| Try it |
Scan the entries that follow and copy out every line containing "computer".

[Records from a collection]
▶

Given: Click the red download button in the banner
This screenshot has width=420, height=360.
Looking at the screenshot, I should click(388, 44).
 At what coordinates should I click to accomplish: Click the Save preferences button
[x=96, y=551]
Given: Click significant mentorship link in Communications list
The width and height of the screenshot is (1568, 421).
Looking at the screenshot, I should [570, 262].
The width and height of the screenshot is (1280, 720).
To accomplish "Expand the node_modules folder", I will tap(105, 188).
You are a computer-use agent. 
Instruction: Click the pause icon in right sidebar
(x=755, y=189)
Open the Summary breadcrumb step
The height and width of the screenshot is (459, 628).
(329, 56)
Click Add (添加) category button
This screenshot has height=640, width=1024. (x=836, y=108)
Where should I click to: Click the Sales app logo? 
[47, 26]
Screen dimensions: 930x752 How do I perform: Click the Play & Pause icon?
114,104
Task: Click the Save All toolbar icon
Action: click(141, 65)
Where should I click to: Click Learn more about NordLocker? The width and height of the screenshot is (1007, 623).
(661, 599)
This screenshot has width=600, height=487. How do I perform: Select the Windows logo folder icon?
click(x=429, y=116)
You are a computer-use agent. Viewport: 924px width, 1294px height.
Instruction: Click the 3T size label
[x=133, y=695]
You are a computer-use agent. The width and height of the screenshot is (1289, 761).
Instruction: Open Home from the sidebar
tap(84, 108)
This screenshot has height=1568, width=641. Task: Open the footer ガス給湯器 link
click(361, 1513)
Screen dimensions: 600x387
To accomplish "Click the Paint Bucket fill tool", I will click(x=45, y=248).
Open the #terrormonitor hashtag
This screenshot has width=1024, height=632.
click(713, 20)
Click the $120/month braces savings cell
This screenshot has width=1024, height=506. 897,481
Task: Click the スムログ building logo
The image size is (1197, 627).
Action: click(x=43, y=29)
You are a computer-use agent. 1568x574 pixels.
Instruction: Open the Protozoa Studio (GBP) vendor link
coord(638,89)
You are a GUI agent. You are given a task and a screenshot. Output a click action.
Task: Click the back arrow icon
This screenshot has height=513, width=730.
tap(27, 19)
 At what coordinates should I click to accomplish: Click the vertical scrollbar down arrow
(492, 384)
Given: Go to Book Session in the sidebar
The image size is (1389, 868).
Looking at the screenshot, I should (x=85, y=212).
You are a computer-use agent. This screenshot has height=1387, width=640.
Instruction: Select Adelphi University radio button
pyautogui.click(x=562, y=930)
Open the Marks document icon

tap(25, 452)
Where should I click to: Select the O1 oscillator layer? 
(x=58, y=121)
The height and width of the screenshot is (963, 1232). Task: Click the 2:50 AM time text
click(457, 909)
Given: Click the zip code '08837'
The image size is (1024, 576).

◀

| Answer to this exercise |
You are a computer-use agent. 
You are a computer-use agent. Viewport: 924px width, 1294px height.
You are a computer-use agent. The width and height of the screenshot is (1289, 761).
You are a computer-use agent. 1568x574 pixels.
You are a computer-use agent. This screenshot has height=1387, width=640.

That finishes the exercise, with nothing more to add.